Will CHIPS Act Provide Meaningful STEM Opportunities For Black America?

President Joe Biden signed the CHIPS and Science Act of 2022

Photos: YouTube

On August 2, 2022, President Joe Biden signed the CHIPS and Science Act of 2022 (“CHIPS” is an acronym for Creating Helpful Incentives to Produce Semiconductors). The over 1,000-page legislation is far reaching— touching most known cutting-edge aspects of science and technology today. The nearly $50 billion CHIPS price tag pays for numerous STEM (Science, Technology, Engineering, and Mathematics) opportunities for Black Americans whether one is an entrepreneur, an academician, a college or university student, or a pre-K-12 student.

However, perfect legislation is seldom—if ever—enacted.

The following are four clear concerns that we identify with the legislation:

• By explicitly choosing industrial (economic) winners and losers, the legislation reflects US weakness and vulnerabilities.[1]

• By incorporating a little more than a handful of references to “robotics,” the legislation does not highlight sufficiently, perhaps, the most important future STEM-related development[.2]

• While the legislation is filled with mentions (there are over 110) of opportunities for Black colleges and universities (otherwise known as HBCUs), these opportunities are largely nested in non-innovation-driven research, teaching, and scholarships, which are not entrepreneurial in nature. Further investigation revealed that HBCUs will likely benefit most from the legislation at the lower end of the STEM chain; e.g., offering training, scholarships, anddeveloping (research) capacity.[3] On the other hand, many White research universities will likely benefit from the legislation by producing innovations that may prove to be financially profitable. This scenario leaves HBCUs behind White colleges and universities in being able to obtain maximum benefits from Federal legislation.

• The legislation includes less than 30 references to pre-K-12 educational opportunities—most of which are associated with rural schools. By not emphasizing this fundamental part of the US educational system, the legislation does not address adequately, perhaps, the need to “infect” youth with the STEM “bug” early so that they envision and adopt a STEM career choice.[4]
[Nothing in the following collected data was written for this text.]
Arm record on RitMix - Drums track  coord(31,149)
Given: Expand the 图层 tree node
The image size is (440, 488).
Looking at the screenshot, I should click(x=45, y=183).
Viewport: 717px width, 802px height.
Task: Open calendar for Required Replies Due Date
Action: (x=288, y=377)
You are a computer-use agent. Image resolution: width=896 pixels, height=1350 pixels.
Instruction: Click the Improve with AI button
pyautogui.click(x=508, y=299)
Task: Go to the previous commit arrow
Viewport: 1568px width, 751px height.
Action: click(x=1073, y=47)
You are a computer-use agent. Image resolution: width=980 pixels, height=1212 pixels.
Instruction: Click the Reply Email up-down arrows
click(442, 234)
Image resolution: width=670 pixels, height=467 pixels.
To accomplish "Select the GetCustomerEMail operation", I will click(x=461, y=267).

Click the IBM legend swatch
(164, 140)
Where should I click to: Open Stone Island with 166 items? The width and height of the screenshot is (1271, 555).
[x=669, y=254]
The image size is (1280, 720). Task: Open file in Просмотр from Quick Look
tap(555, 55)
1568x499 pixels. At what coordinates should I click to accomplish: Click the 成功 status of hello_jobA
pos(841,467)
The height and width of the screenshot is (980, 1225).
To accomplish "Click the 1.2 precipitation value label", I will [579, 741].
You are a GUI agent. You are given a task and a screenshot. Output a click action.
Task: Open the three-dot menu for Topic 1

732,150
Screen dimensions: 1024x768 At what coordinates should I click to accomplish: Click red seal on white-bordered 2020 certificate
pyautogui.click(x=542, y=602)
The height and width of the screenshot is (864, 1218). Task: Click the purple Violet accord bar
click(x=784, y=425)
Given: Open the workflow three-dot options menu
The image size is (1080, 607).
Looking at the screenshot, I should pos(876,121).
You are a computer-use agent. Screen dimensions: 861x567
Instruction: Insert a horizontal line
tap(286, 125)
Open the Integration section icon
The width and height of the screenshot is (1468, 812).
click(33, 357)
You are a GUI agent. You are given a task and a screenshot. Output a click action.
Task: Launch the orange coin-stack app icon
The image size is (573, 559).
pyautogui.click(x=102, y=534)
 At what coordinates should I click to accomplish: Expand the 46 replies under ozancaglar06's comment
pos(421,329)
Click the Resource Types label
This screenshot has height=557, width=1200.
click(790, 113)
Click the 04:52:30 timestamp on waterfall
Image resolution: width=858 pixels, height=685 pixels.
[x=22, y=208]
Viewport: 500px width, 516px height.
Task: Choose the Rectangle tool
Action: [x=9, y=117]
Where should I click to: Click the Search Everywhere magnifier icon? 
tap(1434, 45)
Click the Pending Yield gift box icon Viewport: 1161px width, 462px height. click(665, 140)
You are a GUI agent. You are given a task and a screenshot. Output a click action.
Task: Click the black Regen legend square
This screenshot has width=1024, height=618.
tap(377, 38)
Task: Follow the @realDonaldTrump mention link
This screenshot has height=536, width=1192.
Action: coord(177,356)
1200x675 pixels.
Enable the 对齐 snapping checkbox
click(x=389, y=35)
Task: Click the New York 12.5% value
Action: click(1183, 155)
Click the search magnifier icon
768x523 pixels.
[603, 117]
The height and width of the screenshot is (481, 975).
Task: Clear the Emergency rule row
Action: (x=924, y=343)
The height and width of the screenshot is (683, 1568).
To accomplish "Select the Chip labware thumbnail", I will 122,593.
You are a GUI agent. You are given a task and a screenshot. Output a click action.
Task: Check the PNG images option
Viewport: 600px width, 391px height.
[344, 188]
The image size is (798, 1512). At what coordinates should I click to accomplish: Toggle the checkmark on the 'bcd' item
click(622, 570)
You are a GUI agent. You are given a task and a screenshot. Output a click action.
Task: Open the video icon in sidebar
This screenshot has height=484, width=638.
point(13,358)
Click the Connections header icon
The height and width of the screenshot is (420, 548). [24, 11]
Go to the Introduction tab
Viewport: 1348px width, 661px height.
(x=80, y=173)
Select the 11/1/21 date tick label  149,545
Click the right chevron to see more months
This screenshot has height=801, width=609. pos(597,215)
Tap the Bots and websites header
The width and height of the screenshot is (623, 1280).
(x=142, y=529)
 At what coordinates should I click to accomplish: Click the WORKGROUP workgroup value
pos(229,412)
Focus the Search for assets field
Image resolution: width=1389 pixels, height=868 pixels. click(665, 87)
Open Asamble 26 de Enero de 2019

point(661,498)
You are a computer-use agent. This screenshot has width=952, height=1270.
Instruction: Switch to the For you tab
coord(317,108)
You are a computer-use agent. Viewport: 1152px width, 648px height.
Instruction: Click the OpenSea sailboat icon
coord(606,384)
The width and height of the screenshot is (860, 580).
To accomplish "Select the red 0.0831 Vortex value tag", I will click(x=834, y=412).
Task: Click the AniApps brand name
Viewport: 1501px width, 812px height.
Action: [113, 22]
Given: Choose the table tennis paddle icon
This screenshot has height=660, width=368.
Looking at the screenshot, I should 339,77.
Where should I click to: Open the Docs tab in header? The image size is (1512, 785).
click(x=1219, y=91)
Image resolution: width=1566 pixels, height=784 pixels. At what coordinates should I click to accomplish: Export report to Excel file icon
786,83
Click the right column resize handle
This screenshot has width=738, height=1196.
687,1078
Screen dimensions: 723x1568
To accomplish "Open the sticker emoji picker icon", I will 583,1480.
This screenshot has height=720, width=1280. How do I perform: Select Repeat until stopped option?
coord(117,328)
A point that we can certainly make about the CHIPS legislation is that it sends a clear and strong signal concerning where the nation is headed in the near-term and until there are new technological breakthroughs that open new avenues for growth and development.

However, if past is prologue and future, then by the time Black Americans position ourselves to take full advantage of STEM- related economic opportunities, we are likely to find that the winds of change have blown again, and that the US economy is headed in an entirely different direction.

Black Americans must find a way to discontinue playing roles as follower and catch-up economic agents. Rather, we must develop a futuristic vision and leapfrog to a future where we serve as leaders and innovators who unearth and drive change.

Dr. Brooks Robinson is the founder of the BlackEconomics.org website.

References:

[1] The US Government has permitted plutocrats to engineer the nation into this position of weakness for the so-called “benefits” derived from outsourcing. Now that East Asia holds many of the keys to technological production, this effort comes. It is an effort to reimpose US supremacy in technology, which is intended to ensure the US’s superior military position. It is partially through military might that the US maintains its position as the world’s economic leader. However, the nation’s role as the world’s economic leader is tied by a thin cord to borrowed resources. For clarity, read the 2021 US Annual Financial Statement (Ret. 080122), which states that the US is on an unsustainable fiscal pathbeing $30 trillion in securities and loan debt (well over 100 percent of GDP); having another $5 trillion in other debt liabilities; and having another nearly $100 trillion in “contingent” costs (not labeled liabilities) due mainly to anticipated pension- and health-related social insurance expenditures over the next 75 years. Total financial assets are listed at less than $5 trillion.

[2] The lack of emphasis on robotics could be the result of plutocrats’ intentions to self-capture much of the wealth generating aspects of the increasing shift toward robots and robot-like technologies in the US and global economies

[3] A quick search of a STEM-related National Science Foundation Award (the Noyce Teacher Scholarship program; Ret. 080322) showed that HBCUs mainly benefited from awards in these categories of effort.

[4] Admittedly, the US Government may fund pre-K-12 STEM enhancement efforts through other (past) legislation. It is noteworthy that the US ranks 10th in the 8th grade math portion of the 2019 Trends in International Mathematics and Science Study with 64 countries reporting (see these results on pages 32 and 33, here, Ret. 080322).